(Stored records)
+-------+

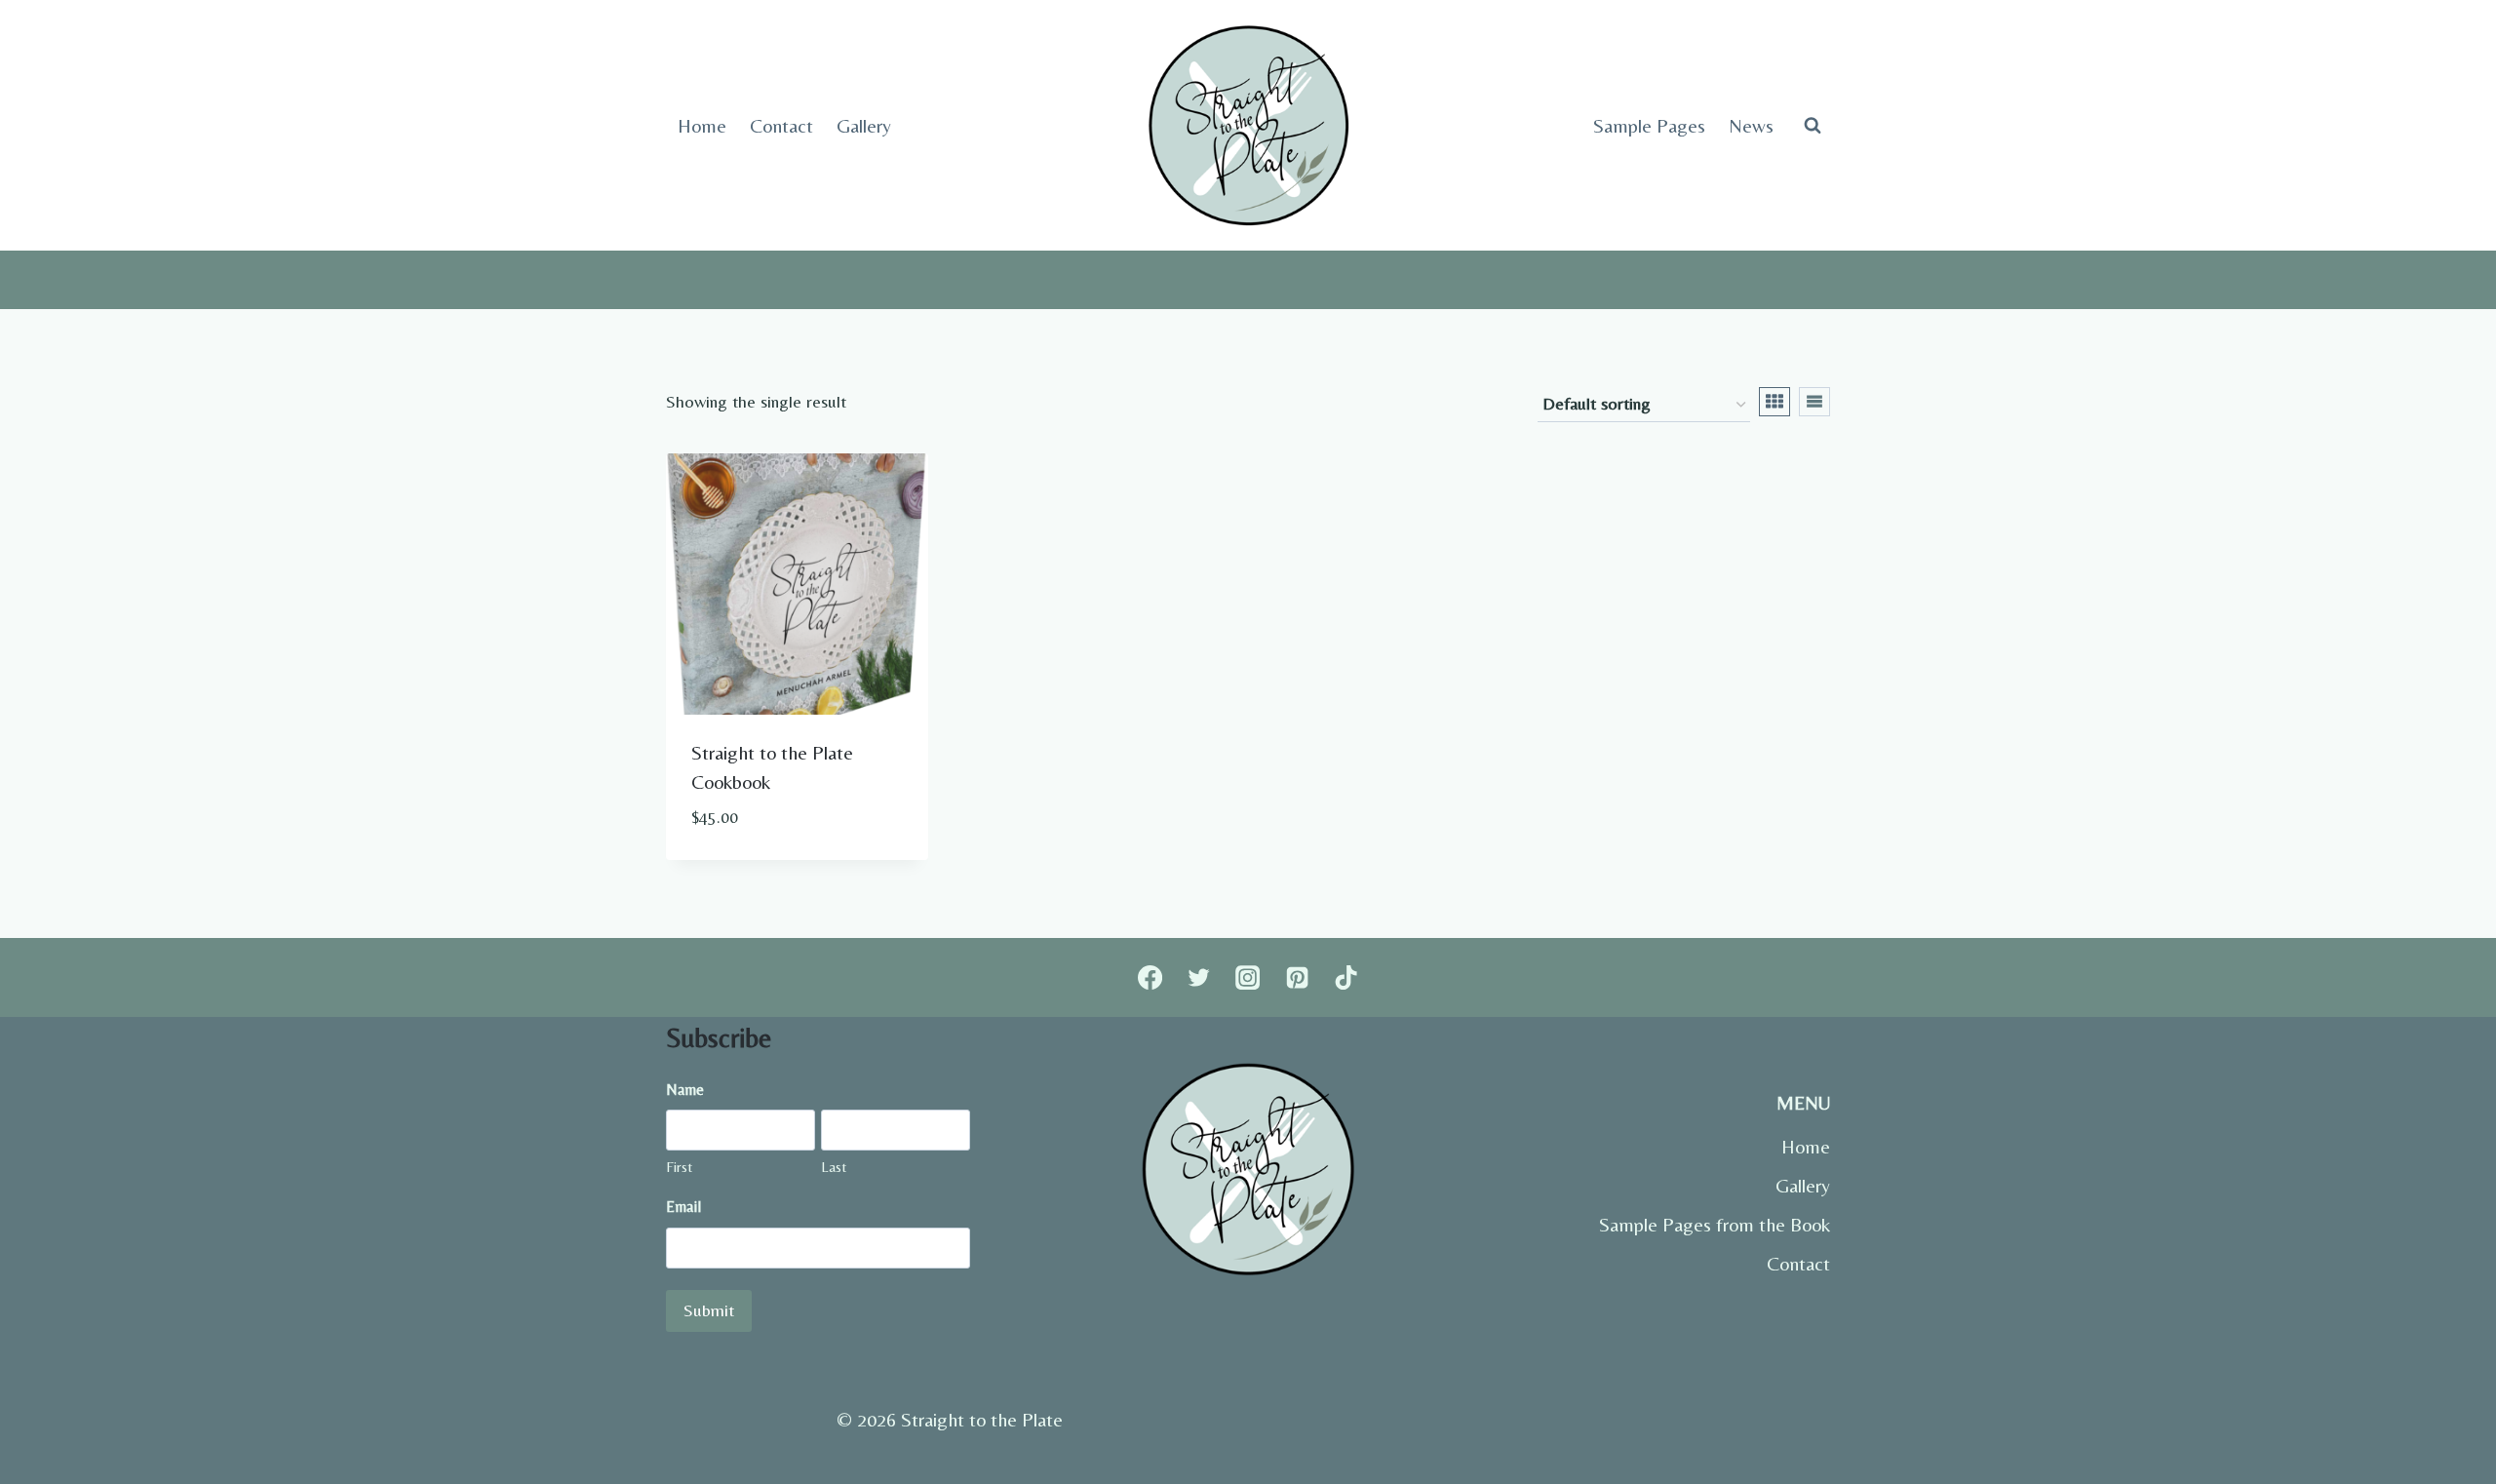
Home (702, 125)
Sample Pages (1649, 125)
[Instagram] (1248, 977)
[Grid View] (1774, 401)
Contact (781, 125)
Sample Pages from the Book (1714, 1224)
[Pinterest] (1296, 977)
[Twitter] (1198, 977)
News (1751, 125)
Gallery (864, 125)
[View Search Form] (1812, 125)
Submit (708, 1310)
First (679, 1166)
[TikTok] (1346, 977)
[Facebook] (1149, 977)
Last (833, 1166)
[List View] (1814, 401)
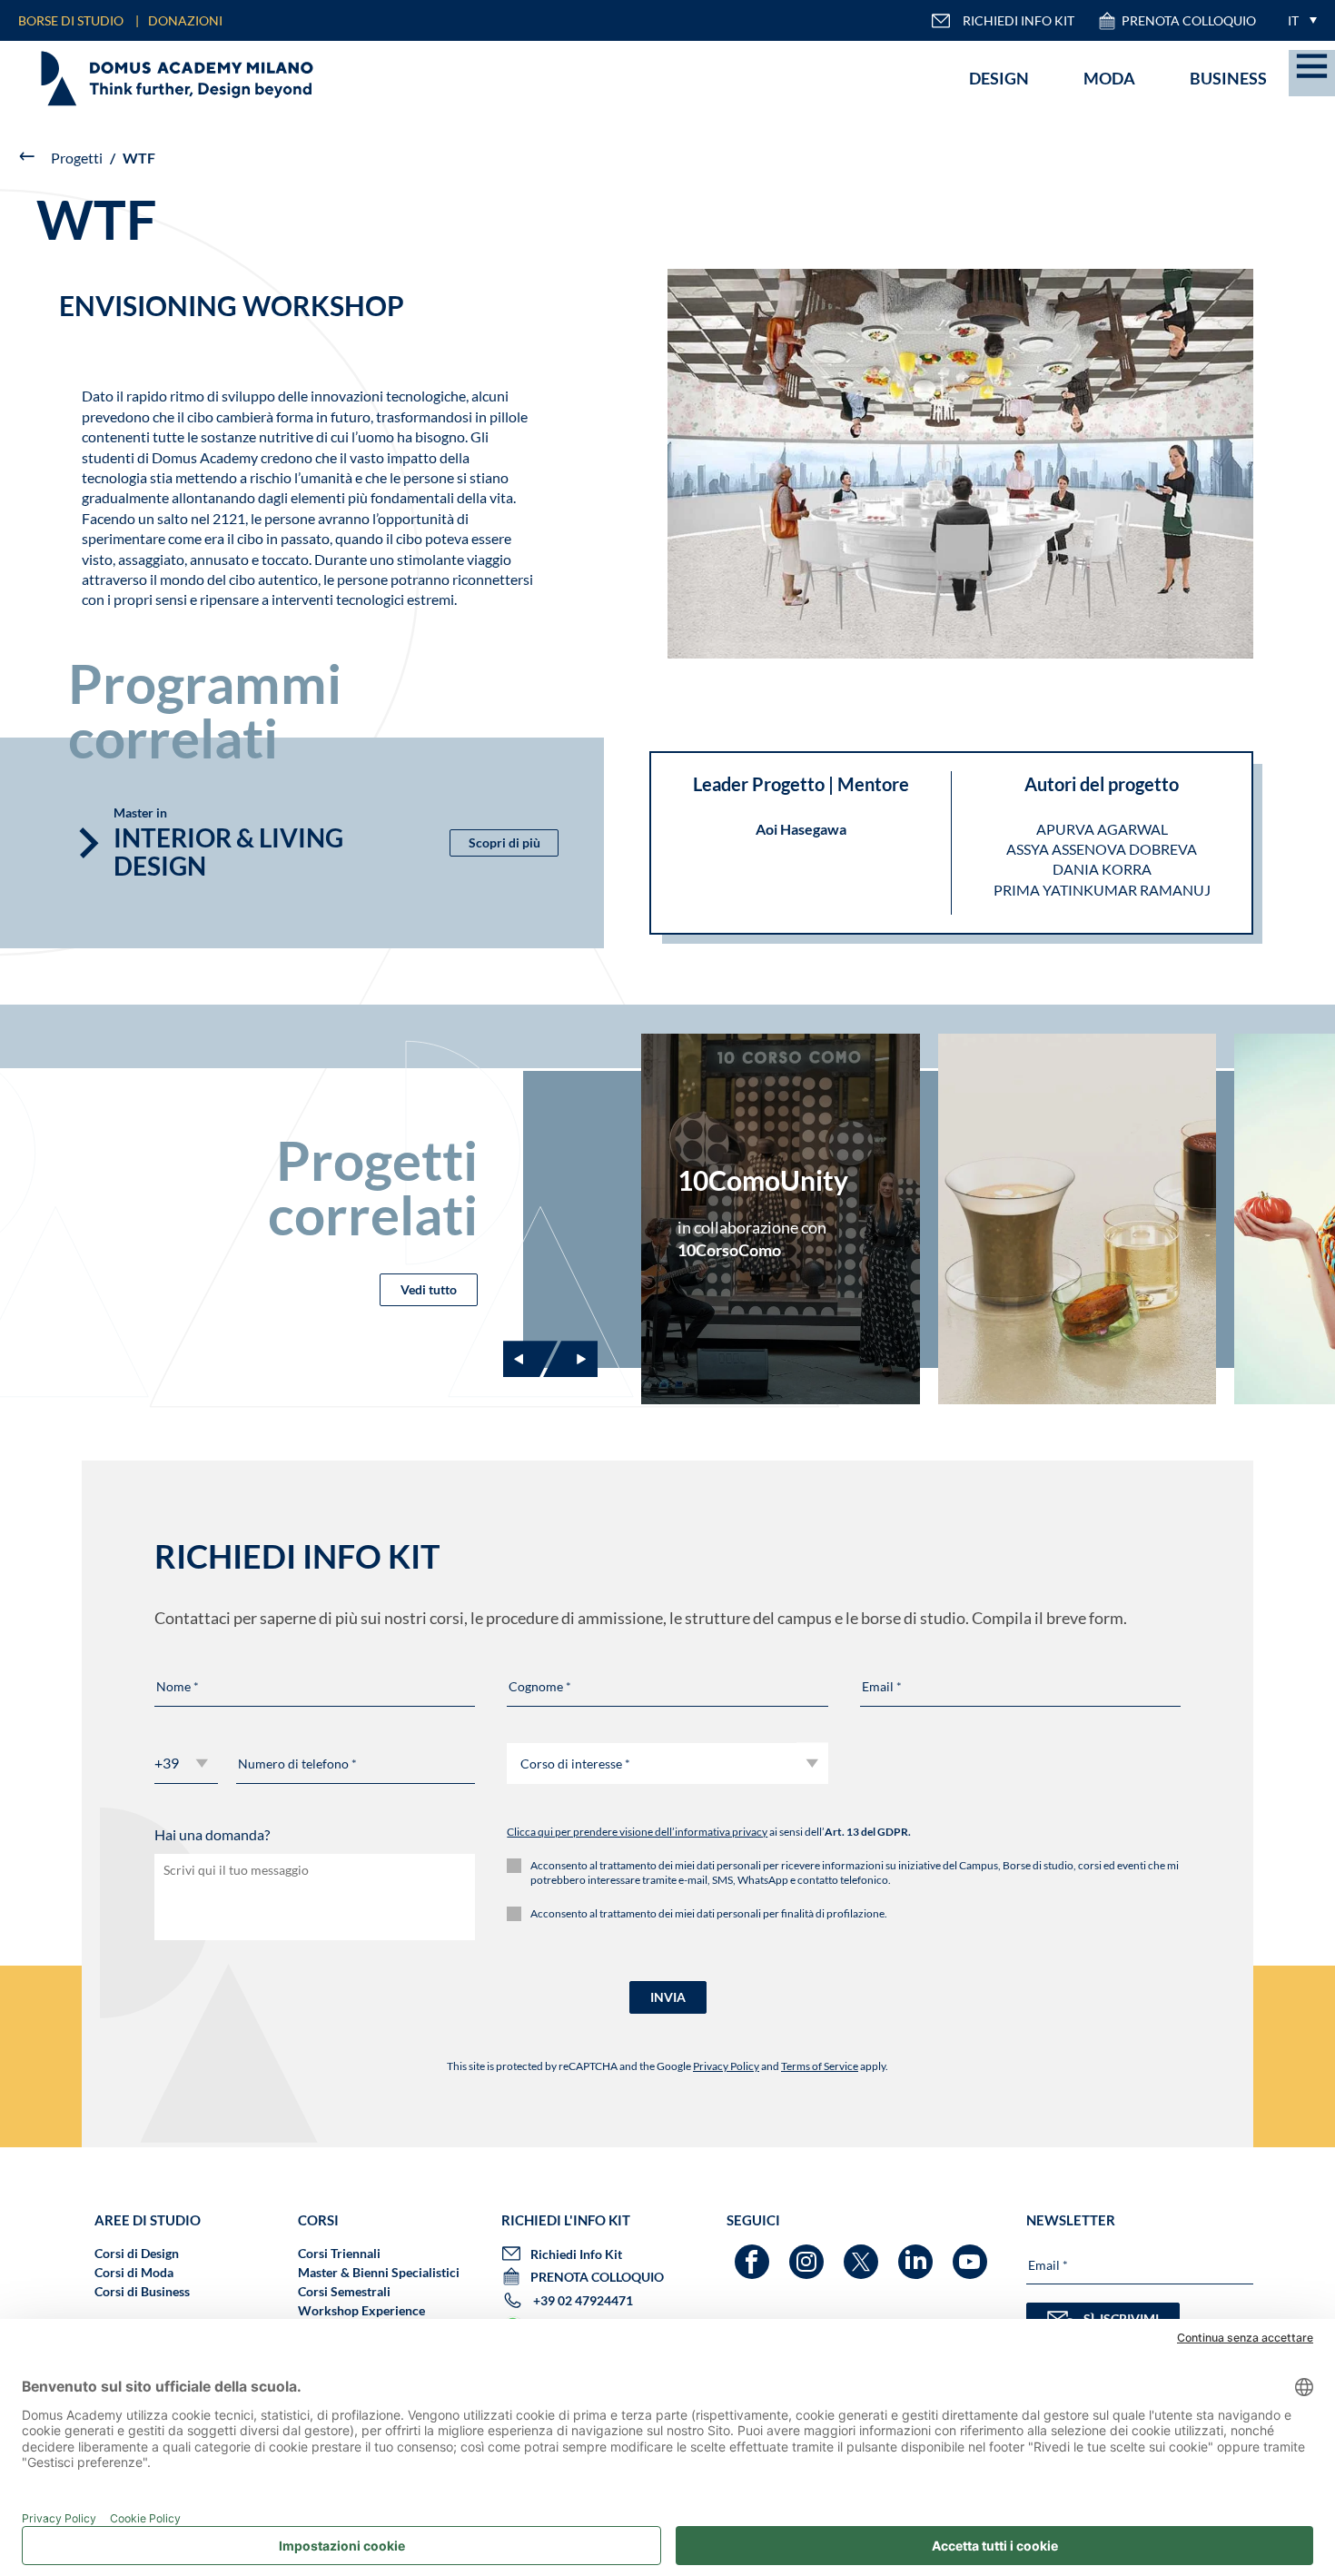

+-------+

Repeat the entries exactly, without pictures.

Home (702, 125)
Sample Pages (1649, 125)
[Instagram] (1248, 977)
[Grid View] (1774, 401)
Contact (781, 125)
Sample Pages from the Book (1714, 1224)
[Pinterest] (1296, 977)
[Twitter] (1198, 977)
News (1751, 125)
Gallery (864, 125)
[View Search Form] (1812, 125)
Submit (708, 1310)
First (679, 1166)
[TikTok] (1346, 977)
[Facebook] (1149, 977)
Last (833, 1166)
[List View] (1814, 401)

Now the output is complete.